CS 61B: Lecture 11
                         Wednesday, February 12, 2014

Today's reading:  Sierra & Bates, pp. 95-109, 662.

equals()
========
Every class has an equals() method.  If you don't define one explictly, you
inherit Object.equals(), for which "r1.equals(r2)" returns the same boolean
value as "r1 == r2", where r1 and r2 are references.  However, many classes
override equals() to compare the _content_ of two objects.

Integer (in the java.lang library) is such a class; it stores one private int.
Two distinct Integer objects are equals() if they contain the same int.
In the following example, "i1 == i2" is false, but "i1.equals(i2)" is true.
"i2 == i3" and "i2.equals(i3)" are both true.

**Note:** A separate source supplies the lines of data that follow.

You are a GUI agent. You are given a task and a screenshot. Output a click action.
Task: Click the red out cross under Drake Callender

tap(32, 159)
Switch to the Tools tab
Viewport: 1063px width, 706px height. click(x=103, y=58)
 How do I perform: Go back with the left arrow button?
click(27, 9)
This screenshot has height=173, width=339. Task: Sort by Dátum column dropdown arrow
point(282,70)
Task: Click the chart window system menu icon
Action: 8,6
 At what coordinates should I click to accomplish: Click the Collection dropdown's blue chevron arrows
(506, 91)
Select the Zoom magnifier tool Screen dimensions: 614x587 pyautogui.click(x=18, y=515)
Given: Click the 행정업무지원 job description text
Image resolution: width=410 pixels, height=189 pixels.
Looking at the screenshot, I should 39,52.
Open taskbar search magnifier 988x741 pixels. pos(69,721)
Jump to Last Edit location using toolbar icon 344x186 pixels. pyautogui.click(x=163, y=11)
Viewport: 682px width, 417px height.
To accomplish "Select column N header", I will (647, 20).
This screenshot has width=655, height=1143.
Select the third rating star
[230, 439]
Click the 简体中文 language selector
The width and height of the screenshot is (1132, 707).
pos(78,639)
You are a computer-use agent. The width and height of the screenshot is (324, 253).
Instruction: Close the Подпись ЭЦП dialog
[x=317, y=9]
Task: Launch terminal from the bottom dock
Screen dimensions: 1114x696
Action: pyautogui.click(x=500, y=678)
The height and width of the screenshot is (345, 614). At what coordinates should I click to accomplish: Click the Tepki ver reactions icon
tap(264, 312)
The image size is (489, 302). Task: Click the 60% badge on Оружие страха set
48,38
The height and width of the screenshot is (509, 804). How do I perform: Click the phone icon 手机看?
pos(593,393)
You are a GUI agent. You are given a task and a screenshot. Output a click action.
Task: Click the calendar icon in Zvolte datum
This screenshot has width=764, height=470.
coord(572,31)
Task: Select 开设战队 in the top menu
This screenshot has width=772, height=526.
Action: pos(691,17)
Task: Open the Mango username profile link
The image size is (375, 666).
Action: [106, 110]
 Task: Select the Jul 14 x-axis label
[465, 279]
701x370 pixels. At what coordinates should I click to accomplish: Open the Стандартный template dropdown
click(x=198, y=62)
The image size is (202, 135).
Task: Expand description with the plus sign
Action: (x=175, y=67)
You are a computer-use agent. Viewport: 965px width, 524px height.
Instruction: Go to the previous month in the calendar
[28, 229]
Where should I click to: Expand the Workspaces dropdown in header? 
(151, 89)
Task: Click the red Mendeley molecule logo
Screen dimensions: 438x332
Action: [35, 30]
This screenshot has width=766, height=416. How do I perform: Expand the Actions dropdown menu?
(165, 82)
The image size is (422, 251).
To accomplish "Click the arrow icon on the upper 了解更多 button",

           ---    -------            ---    -------    ---
        i1 |.+--->|  7  |         i2 |.+--->|  7  |<---+.| i3
           ---    -------            ---    -------    ---

IMPORTANT:  r1.equals(r2) throws a run-time exception if r1 is null.

There are at least four different degrees of equality.
(1)  Reference equality, ==.  (The default inherited from the Object class.)
(2)  Shallow structural equality:  two objects are "equals" if all their fields
     are ==.  For example, two SLists whose "size" fields are equal and whose
     "head" fields point to the same SListNode.
(3)  Deep structural equality:  two objects are "equals" if all their fields
     are "equals".  For example, two SLists that represent the same sequence of
     items (though the SListNodes may be different).
(4)  Logical equality.  Two examples:
     (a)  Two "Set" objects are "equals" if they contain the same elements,
          even if the underlying lists store the elements in different orders.
     (b)  The Fractions 1/3 and 2/6 are "equals", even though their numerators
          and denominators are all different.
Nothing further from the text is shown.